* **Provided records**
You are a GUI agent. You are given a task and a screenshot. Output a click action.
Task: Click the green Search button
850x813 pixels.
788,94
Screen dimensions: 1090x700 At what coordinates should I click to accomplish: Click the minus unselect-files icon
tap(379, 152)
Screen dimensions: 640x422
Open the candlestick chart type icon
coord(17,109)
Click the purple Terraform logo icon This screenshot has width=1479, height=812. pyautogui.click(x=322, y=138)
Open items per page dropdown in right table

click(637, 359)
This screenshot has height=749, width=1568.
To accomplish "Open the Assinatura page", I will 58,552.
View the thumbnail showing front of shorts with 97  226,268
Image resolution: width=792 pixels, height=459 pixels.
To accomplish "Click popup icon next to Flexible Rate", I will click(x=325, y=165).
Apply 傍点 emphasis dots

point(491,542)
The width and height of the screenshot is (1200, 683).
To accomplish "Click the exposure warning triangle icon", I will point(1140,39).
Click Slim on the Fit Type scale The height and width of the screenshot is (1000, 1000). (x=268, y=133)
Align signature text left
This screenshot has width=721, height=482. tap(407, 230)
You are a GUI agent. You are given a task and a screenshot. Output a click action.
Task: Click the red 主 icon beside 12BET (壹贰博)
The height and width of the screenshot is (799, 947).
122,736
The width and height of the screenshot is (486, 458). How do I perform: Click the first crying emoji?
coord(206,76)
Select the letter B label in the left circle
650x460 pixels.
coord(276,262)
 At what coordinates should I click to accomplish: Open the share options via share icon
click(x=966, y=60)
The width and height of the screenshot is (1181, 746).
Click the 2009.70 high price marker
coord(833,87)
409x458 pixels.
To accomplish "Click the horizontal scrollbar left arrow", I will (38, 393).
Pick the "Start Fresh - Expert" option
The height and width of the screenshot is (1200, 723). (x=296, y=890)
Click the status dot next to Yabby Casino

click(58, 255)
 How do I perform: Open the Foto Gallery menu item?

* **Task description**
Write down the full listing again, exactly.

* **Task result**
You are a GUI agent. You are given a task and a screenshot. Output a click action.
Task: Click the green Search button
850x813 pixels.
788,94
Screen dimensions: 1090x700 At what coordinates should I click to accomplish: Click the minus unselect-files icon
tap(379, 152)
Screen dimensions: 640x422
Open the candlestick chart type icon
coord(17,109)
Click the purple Terraform logo icon This screenshot has width=1479, height=812. pyautogui.click(x=322, y=138)
Open items per page dropdown in right table

click(637, 359)
This screenshot has height=749, width=1568.
To accomplish "Open the Assinatura page", I will 58,552.
View the thumbnail showing front of shorts with 97  226,268
Image resolution: width=792 pixels, height=459 pixels.
To accomplish "Click popup icon next to Flexible Rate", I will click(x=325, y=165).
Apply 傍点 emphasis dots

point(491,542)
The width and height of the screenshot is (1200, 683).
To accomplish "Click the exposure warning triangle icon", I will point(1140,39).
Click Slim on the Fit Type scale The height and width of the screenshot is (1000, 1000). (x=268, y=133)
Align signature text left
This screenshot has width=721, height=482. tap(407, 230)
You are a GUI agent. You are given a task and a screenshot. Output a click action.
Task: Click the red 主 icon beside 12BET (壹贰博)
The height and width of the screenshot is (799, 947).
122,736
The width and height of the screenshot is (486, 458). How do I perform: Click the first crying emoji?
coord(206,76)
Select the letter B label in the left circle
650x460 pixels.
coord(276,262)
 At what coordinates should I click to accomplish: Open the share options via share icon
click(x=966, y=60)
The width and height of the screenshot is (1181, 746).
Click the 2009.70 high price marker
coord(833,87)
409x458 pixels.
To accomplish "Click the horizontal scrollbar left arrow", I will (38, 393).
Pick the "Start Fresh - Expert" option
The height and width of the screenshot is (1200, 723). (x=296, y=890)
Click the status dot next to Yabby Casino

click(58, 255)
 How do I perform: Open the Foto Gallery menu item?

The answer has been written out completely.